Again the results are summarised in confusion matrices, this time 3 x 3 because there are 3 groups.

Classification Results(b,c)
			Predicted Group Membership			Total
		Region	1	2	3	Total
Original	Count	1	7	0	0	7
		2	0	14	2	16
		3	0	0	17	17
	%	1	100.0	.0	.0	100.0
		2	.0	87.5	12.5	100.0
		3	.0	.0	100.0	100.0
Cross-validated(a)	Count	1	6	0	1	7
		2	1	11	4	16
		3	0	1	16	17
	%	1	85.7	.0	14.3	100.0
		2	6.3	68.8	25.0	100.0
		3	.0	5.9	94.1	100.0
a Cross validation is done only for those cases in the analysis. In cross validation, each case is classified by the functions derived from all cases other than that case.
b 95.0% of original grouped cases correctly classified.
c 82.5% of cross-validated grouped cases correctly classified.

The regions are very accurately predicted using the resubstitution (original) method, only two region 2 cases are misclassified. Even using the cross-validated method accuracy remains good, although five region 2 cases are now misclassified.

The results are shown graphically. Axes are the the two discriminant functions and the coordinates are the scores on the two axes. Regions are colour coded.

Scatter of dis2_2 dis1_2 by region. Region 3 (pink) is
at the top of the plot, separated from the other two groups along the y axis (Function 2).
Groups 1 and 1 are at the base of the plot and separated along the x axis (Function 1).

In summary

Using these habitat variables we can discriminate between the core area habitats of golden eagles living in 3 Scottish regions.
We have identified how the habitats differ, two gradients were detected.

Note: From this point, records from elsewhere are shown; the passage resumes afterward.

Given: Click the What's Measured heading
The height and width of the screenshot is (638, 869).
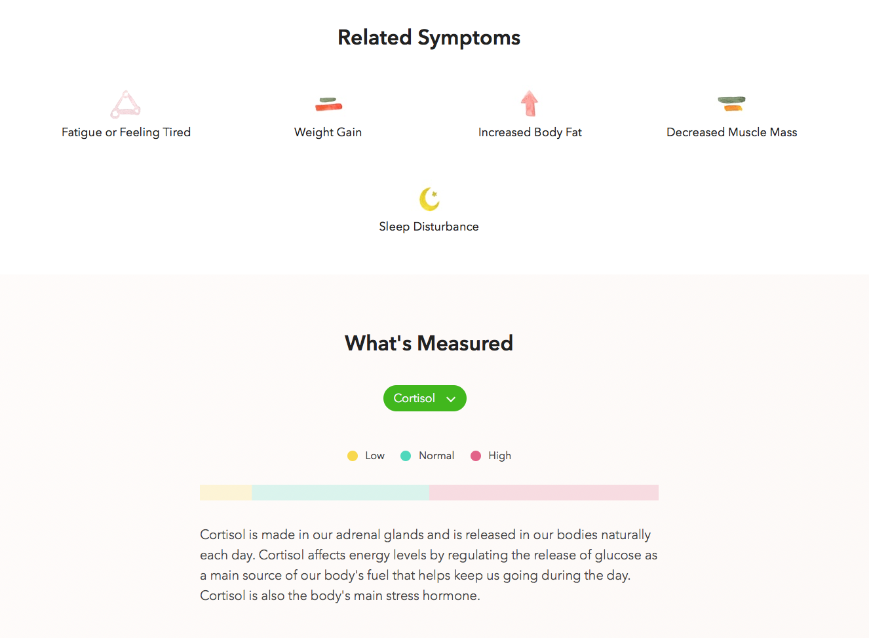Looking at the screenshot, I should point(429,343).
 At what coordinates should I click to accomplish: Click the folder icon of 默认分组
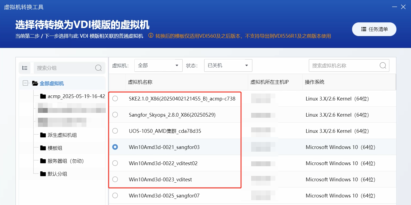(x=43, y=174)
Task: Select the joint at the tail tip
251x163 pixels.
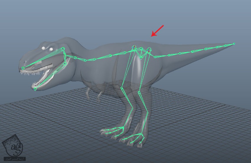Action: (x=234, y=44)
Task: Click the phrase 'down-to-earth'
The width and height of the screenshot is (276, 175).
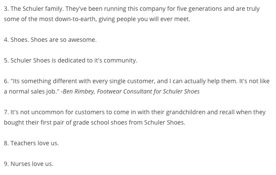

However, rather a large number of variables (8) were used with a relatively small number of cases (40). Such ratios tend to give very good separation. Various ratios have been suggested in the literature. The range of n:p is between 3:1 and 5:1, where n is the smallest group size and p is the number of predictors. The smallest group size was seven suggesting that no more than 2 predictors should be used.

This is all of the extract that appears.